Les années 80 marquèrent un nouveau tournant : du côté classico-classique, le public du Concours Reine Elisabeth découvrait en 1983 son Concerto pour piano n°4, choisi cette année-là, comme concerto imposé : "Dans toute la pression du concours, nous explique Boyan Vodenitcharov, 3e lauréat cette année-là, je me souviens de l’impression ressentie en ouvrant la partition : une bouffée d’air frais, une joie de me retrouver dans ces rythmes dits ‘balkaniques’ ou jazzy, j’en oubliais le concours, c’était formidable…" Et en 1984, le succès du film Benvenuta révélait au grand public la puissance colorée et sensuelle de la musique qui l’accompagnait. Des années plus tard, Devreese récrivit certaines de ses musiques de film pour l’Ensemble Soledad, ainsi que deux des finales pour piano. Il en fit de même pour le Quatuor Alfama. Les jeunes musiciens l’adoraient, il le leur rendait bien.
Gilles Ledure, directeur de Flagey, évoque "un homme entier, d’une pièce, conscient de sa valeur, mais sans aucune arrogance. Un homme généreux et enthousiaste, un vrai musicien, qui agence les notes pour agencer les cœurs, dont le langage raconte le monde d’aujourd’hui, qui connaissait aussi bien Bartok que Schoenberg ou Messiaen, ou Gershwin ou Boulez, un mélodiste hors pair et un rythmicien fabuleux".
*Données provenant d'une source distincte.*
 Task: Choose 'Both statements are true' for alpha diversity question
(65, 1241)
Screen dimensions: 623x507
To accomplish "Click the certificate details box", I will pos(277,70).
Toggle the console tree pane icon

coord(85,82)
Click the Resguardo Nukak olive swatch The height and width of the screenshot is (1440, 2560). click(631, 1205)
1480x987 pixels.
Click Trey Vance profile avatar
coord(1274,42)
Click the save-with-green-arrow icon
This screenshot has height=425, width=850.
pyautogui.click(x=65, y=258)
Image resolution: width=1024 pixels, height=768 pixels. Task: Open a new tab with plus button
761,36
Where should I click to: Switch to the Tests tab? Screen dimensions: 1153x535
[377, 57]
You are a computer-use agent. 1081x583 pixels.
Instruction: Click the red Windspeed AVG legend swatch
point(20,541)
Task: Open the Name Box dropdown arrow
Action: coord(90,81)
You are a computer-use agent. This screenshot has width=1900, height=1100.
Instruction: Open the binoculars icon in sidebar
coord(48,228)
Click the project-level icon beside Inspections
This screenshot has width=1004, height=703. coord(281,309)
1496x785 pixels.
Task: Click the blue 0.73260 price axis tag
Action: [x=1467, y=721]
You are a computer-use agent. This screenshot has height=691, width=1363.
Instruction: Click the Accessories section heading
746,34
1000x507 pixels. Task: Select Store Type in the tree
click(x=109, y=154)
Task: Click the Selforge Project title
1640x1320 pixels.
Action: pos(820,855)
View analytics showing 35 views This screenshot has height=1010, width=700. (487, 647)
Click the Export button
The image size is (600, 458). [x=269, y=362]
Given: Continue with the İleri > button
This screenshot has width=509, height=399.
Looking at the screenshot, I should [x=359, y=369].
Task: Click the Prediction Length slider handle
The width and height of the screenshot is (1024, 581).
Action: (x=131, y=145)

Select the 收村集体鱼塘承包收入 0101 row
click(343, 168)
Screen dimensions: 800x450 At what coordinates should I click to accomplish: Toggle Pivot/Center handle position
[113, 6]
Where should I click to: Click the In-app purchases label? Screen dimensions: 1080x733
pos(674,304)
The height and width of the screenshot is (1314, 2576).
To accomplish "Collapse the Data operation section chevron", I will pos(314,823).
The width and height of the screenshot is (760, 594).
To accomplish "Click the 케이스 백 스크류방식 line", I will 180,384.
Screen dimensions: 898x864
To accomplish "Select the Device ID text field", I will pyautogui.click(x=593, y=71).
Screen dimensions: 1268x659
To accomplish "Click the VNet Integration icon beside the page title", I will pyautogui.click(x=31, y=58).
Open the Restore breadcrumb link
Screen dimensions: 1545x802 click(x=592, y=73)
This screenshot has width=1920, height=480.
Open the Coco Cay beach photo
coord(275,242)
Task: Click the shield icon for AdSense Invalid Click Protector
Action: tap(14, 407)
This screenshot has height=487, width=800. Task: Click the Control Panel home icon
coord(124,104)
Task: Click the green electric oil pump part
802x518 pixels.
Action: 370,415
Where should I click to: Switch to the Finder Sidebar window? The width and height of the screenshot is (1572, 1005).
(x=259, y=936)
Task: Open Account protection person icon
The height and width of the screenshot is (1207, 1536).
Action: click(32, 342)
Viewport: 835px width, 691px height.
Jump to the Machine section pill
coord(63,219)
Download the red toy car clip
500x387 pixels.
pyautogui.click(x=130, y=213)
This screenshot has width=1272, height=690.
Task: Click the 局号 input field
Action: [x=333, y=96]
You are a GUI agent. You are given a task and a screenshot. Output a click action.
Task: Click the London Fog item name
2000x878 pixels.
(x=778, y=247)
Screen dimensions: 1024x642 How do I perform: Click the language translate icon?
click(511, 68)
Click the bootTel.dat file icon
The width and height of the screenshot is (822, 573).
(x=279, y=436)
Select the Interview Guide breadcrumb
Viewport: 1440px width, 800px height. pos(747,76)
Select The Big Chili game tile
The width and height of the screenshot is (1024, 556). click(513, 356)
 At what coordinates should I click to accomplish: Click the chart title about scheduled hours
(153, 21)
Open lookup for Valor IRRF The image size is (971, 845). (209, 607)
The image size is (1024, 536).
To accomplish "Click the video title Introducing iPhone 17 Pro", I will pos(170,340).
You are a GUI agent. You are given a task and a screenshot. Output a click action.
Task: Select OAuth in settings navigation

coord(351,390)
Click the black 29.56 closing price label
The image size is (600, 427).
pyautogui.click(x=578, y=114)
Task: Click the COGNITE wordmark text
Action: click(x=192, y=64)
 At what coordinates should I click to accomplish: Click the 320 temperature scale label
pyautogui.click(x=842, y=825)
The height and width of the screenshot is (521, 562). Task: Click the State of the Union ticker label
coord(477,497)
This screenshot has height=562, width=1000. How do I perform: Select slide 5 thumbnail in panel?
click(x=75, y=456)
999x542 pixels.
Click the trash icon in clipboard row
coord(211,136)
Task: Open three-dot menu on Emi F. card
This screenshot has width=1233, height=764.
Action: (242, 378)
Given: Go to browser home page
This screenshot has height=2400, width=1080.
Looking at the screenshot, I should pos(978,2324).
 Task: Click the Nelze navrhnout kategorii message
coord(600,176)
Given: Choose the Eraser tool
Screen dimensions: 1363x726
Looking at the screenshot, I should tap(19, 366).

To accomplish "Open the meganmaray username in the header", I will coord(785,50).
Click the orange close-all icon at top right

Au cours d’une carrière riche et multiple, attestée par une abondante discographie, Frédéric Devreese reçut de nombreux prix nationaux et internationaux, parmi lesquels le Prix Italia pour son opéra TV Willem van Saefthingen, ainsi que le Plateau Music Award pour ses musiques de films (deux fois). Il fut nommé chevalier de l’ordre de la Couronne et chevalier de l’ordre de Léopold II et élevé au rang de chevalier par le roi Albert II de Belgique en 1996.
Époux de la journaliste Annie Declerck (productrice iconique de la VRT), il était père et grand-père.